There are more to vinyl than one might think, like the artwork of record cover.

“I used to love getting records that had collage covers on them because that doesn’t really translate to a CD.  I don’t know, I’ve never really had a digital collection of anything, even though I’m 32,” said Talbert.

There are others that grew up listening to vinyl records and do not have a desire to go to any other alternative form of listening to music, just like Talbert.

“I like that you have to get up and flip it over in the middle of it,” said Talbert. “I feel like it’s a little more engaged kind of listen.”

Talbert talks about a time where a 10-year-old walked in the store and heard Southern Nights, by New Orleans musician Allen Toussaint.  He wanted the record, but was not too sure if he wanted to spend the money, $18 on the double disc.

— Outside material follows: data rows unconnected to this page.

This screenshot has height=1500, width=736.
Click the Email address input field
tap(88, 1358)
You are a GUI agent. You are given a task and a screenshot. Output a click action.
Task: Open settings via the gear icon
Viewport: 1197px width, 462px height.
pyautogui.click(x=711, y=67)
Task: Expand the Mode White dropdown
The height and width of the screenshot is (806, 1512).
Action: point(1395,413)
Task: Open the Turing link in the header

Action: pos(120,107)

“He said, ‘I don’t know if I’m going to spend this.  It’s my allowance.’ I just said, ‘we got ya’ because how many 10 or 11-year-old kids are going to walk in to a place and be in to Allan Toussaint and say ‘I don’t know,’ said Talbert.” “We definitely want more of those kids in this world.”

 With all the different types of records that they do have, they have a huge collection of mostly 78s and 45s from a Boston collector who sold them more 20,000 records including some Muddy Waters and Lightening Hopkins. Each record was specifically alphabetized by label.

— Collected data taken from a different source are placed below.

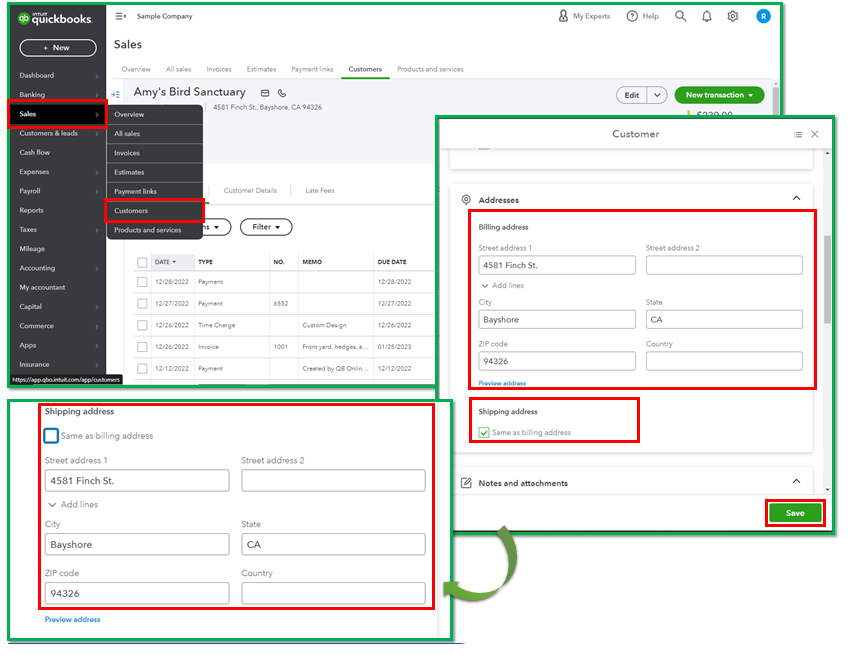The height and width of the screenshot is (668, 858).
Task: Open the settings gear icon
Action: (x=733, y=16)
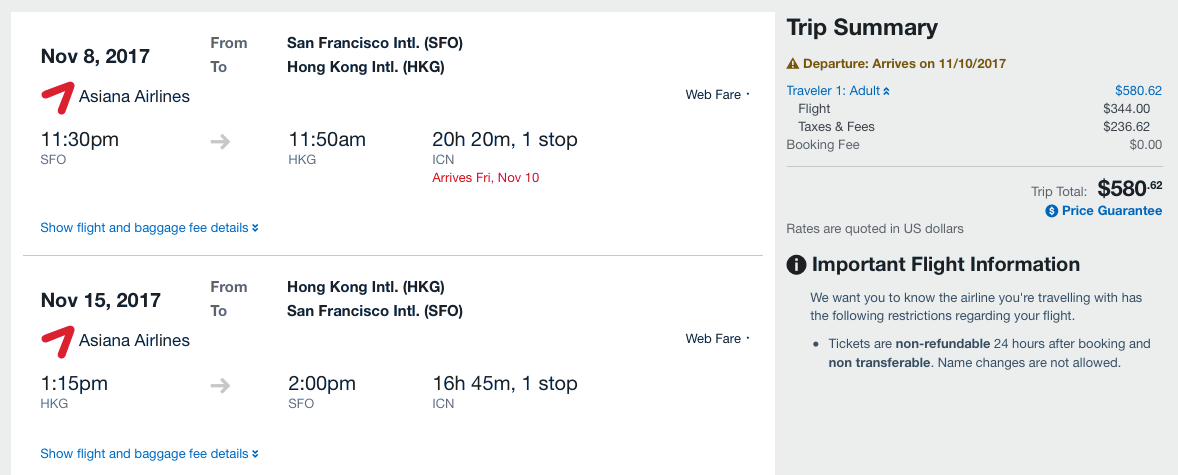Viewport: 1178px width, 475px height.
Task: Expand flight and baggage fee details for Nov 8
Action: [x=149, y=227]
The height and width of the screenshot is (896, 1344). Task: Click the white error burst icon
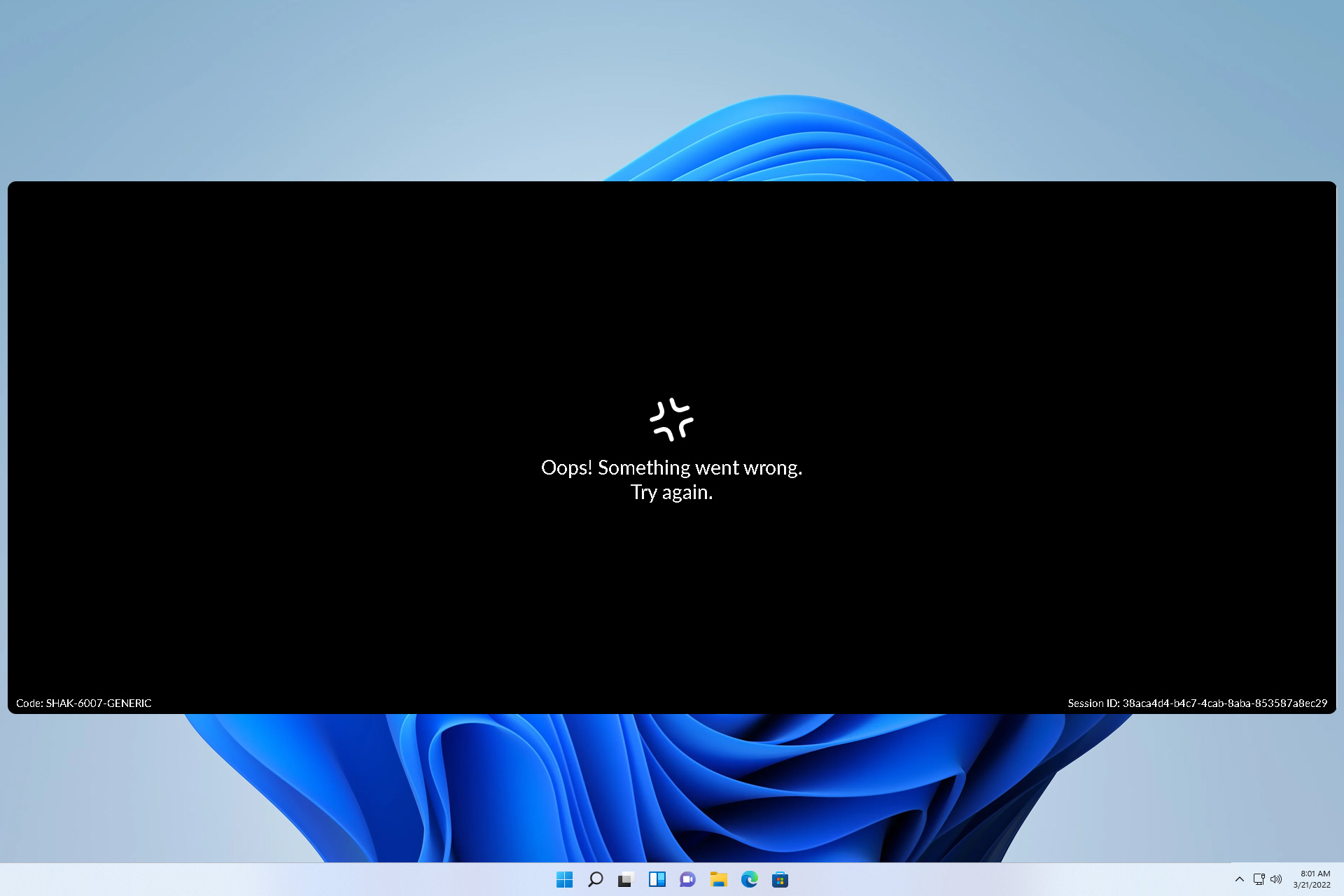671,419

“We drove all the time, like if he saw what we’ve done to it, that we just put in alphabetical order, that probably would have given him a second heart attack and that would have killed him anyways,” said Talbert. “He was obviously obsessed about it.”

Normally, they do not have that much inventory come in all at once, especially when most of them are 100-year-old, clean records that were a collection throughout 50 years.  

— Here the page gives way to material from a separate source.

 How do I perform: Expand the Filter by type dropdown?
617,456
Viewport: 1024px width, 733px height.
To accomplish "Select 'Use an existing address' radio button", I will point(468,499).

 “In that way, it did a lot of work for us because it’s like, ‘Well he already had them all categorized and it’s really easy to find what you’re looking for,” said Talbert. “It’s just kind of remarkable how much is there.”

When someone walks in to the store, the employees generally have a feel of what their customers might be in to and may suggest to them what to buy.

“There’s a strange kind of intimacy to that kind of trust and even though as something as superficial as music, but it is something that they’re going to put in to their head,” said Talbert. “So I feel like there’s some sort of responsibility about that, however trivial it might be in the scope of everything. That’s kind of what you want to do.”

Shake It sells records from artists like locals Wussy and Heartless Bastards to some internally known artists like Muddy Waters, David Bowie, and Michael Jackson.

Editor's Note: This article refers to Record Store Day 2017. Record Store Day 2018 is April 21, 2018.

Records like these will be sold on Record Store Day, April 22. Shake It be opening at 8 a.m., hosting a canned food drive where if someone brings in a canned food, they get 10 percent off their whole purchase. Other festivities include Rhinegeist, for the third year in a row will include a special beer and be handing out beer samples. They are also doing a 45 conjunction with Rhinegeist that include Frontier Folk Nebraska and The Tillers. Also, there will be some instore performances of Dawg Yawp and Frontier Folk Nebraska. 

It was not too long before Record Store Day started that Jim and Darren Blase started the business all because of something that they were passionate about.

“It was what they loved, like they said when they started working at restaurants, they would take their paychecks and they would go spend them on records,” said Talbert.  “They really loved that and like I said, the other three of us that worked there we kind of had that same fever.”